Add this to the day-to-day demands that diabetes places on those of us living with the condition, and it’s not hard to understand just how difficult diabetes can be. Diabetes tasks are relentless, and we don’t get a break from them. Between carb counting, constant monitoring of glucose levels, administering medications, (sometimes many different types), managing diabetes technology, and having to take into consideration physical activity, stress and hormones…the list can seem (and is!) endless.
So, with this in mind, is it any wonder that many of us with diabetes experience diabetes burnout at some point in our lives? Not only is it understandable to want a break from something that is hard work, not all that much fun, and that takes us away from things we would much rather be doing; it’s expected!
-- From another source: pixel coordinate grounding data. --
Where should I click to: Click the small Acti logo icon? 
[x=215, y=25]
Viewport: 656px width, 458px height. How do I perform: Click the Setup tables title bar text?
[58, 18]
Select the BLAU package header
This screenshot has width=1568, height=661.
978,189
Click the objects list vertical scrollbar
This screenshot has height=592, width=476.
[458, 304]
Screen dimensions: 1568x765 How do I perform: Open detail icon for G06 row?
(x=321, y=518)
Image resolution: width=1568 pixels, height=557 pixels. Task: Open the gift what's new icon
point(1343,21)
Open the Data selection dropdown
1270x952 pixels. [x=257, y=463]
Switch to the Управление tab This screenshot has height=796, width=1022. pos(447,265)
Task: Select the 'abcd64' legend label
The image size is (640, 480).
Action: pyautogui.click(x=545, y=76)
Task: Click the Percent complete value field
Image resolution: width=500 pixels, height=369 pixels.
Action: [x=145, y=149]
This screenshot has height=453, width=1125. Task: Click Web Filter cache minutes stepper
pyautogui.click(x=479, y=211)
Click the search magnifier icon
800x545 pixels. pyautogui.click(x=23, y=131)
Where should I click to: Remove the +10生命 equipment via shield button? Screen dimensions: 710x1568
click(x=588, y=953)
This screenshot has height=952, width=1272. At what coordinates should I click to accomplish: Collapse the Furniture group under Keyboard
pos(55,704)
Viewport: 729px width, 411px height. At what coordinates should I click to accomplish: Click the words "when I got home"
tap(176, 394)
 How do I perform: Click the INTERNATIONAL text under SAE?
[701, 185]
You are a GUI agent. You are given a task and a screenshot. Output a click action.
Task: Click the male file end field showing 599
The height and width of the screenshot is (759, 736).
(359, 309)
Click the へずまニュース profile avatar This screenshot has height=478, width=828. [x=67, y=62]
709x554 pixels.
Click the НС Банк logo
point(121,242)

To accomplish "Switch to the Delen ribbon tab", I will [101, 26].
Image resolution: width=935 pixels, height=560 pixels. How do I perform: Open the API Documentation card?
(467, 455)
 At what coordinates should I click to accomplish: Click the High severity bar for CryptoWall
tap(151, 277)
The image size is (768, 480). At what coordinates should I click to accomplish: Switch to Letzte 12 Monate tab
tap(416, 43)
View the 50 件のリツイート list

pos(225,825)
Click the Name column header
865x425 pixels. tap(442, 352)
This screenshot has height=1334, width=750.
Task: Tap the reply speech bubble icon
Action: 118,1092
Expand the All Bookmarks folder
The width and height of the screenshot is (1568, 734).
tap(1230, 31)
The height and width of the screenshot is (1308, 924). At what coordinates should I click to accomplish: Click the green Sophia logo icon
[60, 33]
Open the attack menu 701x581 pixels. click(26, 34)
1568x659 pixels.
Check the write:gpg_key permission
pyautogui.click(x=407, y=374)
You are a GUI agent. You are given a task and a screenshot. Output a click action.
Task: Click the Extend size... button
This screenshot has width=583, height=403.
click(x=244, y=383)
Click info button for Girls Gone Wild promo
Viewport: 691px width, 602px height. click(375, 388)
Diabetes burnout is defined as a state of physical or emotional exhaustion caused by the continuous distress of diabetes and ongoing self-management requirements. It can happen to anyone living with diabetes, and it can happen at any time.
Just as there is no one way to live with diabetes, there is no one experience that sums up diabetes burnout. It will be different for everyone. For some, it may happen frequently, and be a long and protracted experience. For others it could be fleeting and relatively short-lived. And some people say that they really don’t experience burnout at all. As ever, diabetes refuses to provide any sort of homogeneity!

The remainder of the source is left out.